Sir Walter Stewart having disguised himself, and his son Charley, in broad slouched hats and cloaks, they sallied forth together. At the head of the close, they found two hacknies in the High Street, held by a single groom. They leaped into their saddles, and, without any inquiry or explanation as to whither they were bound, they rode forth together, at a gentle pace, from the southern part of the city, as if they had been bent more upon pleasure than business. They had not gone farther in that direction than just beyond the Burgh Loch, a piece of water which then occupied that extent of flat low ground now known by the name of The Meadows, when Sir Walter turned his horse’s head to the westward, and, spurring forward, he and Charley galloped together through the woodland, the groves, and the thickets, which partially covered the Burgh Muir, and gradually sweeping round at a point considerably to the westward of the Castle rock, they then pushed forward at a furious pace in a northerly direction, making straight for that part of the shore of the Firth of Forth, lying immediately to the westward of the citadel of Leith. That which is now a continuous town, was then almost a wilderness of sandy hillocks, which stretched considerably farther into the sea than the land now does, its waters having since much encroached on that part of the coast during the lapse of ages. Taking up a position on a bare elevated spot, Sir Walter looked with anxious eyes towards the road-stead. There were but few vessels there; but one seemed to be slowly coming up to her anchorage, with a fair breeze from the east, but with her sails so curtailed as betokened caution in those on board. Sir Walter seemed to eye her with peculiar interest for some time, and then he addressed a rough red-faced pilot, who was standing below on the beach, beside his boat, watching the vessel stedfastly, as if he wished to make out what sort of craft she might be.

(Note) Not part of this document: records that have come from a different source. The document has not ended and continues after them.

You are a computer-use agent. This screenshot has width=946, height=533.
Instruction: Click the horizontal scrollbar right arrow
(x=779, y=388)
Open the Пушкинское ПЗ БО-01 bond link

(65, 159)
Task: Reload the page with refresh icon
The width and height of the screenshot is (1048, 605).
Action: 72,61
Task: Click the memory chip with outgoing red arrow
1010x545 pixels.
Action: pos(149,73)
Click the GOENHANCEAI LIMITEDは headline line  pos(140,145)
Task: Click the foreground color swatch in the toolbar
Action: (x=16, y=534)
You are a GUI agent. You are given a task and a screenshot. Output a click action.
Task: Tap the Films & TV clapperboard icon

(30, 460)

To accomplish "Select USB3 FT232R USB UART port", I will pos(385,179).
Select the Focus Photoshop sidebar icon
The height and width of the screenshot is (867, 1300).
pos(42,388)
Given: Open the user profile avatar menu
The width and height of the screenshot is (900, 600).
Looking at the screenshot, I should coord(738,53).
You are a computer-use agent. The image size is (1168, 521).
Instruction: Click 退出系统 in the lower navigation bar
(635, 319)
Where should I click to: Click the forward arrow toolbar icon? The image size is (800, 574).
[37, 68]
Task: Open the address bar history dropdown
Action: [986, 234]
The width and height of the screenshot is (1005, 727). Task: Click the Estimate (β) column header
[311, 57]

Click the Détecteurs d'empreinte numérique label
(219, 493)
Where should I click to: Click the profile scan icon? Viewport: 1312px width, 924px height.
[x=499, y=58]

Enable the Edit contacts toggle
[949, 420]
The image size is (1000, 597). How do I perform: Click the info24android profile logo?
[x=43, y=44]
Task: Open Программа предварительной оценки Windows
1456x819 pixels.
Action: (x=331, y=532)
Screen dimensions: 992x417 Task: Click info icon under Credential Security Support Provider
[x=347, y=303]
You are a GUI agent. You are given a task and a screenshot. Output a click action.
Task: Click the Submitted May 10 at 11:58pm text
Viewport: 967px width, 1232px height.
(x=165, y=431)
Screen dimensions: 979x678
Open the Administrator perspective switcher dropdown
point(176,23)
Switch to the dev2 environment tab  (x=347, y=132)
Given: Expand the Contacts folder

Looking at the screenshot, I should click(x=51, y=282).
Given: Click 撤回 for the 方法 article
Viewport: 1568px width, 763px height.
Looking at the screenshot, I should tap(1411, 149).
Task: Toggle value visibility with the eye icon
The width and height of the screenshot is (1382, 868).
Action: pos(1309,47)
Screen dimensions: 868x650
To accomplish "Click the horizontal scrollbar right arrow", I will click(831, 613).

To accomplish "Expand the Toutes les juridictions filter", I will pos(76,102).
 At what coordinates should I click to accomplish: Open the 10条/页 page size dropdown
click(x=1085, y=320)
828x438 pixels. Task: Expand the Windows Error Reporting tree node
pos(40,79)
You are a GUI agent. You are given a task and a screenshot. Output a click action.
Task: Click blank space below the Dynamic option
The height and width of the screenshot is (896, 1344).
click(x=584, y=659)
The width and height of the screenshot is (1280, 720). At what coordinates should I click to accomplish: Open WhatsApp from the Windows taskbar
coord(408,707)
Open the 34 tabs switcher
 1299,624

“Is not that a foreign barque, friend?” demanded Sir Walter.

“Aye, aye, sir,” replied the pilot; “she is a furrenner. If I’m not far mista’en it’s the Garron of Burdy, Captain Davy Trummel, with wine aboard. I think I kenn her rig—and a clever rig it is, let me tell ye.”

“She seems a goodly sea-boat, well fitted to fly quickly over so long a voyage,” replied Sir Walter carelessly.

“That she is, I’ll be sworn sir,” answered the pilot. “Few in the trade can match her, I promise ye. But what strange mortals them French Munseers are after all: why they should call a vessel a Garron, the which is the swiftest bit of a craft my eyes ever came across, I can’t nowise reasonably comprehend, unless it be out of a mere spirit of contradiction. But I must call out the lads, and be off to her, for there’s the signal flying for me.”

“Thou shalt take me aboard with thee, and have something for thy guerdon,” said Sir Walter. “I would taste this Frenchman’s wines, ere the palates of the good Burghers become acquainted with them.”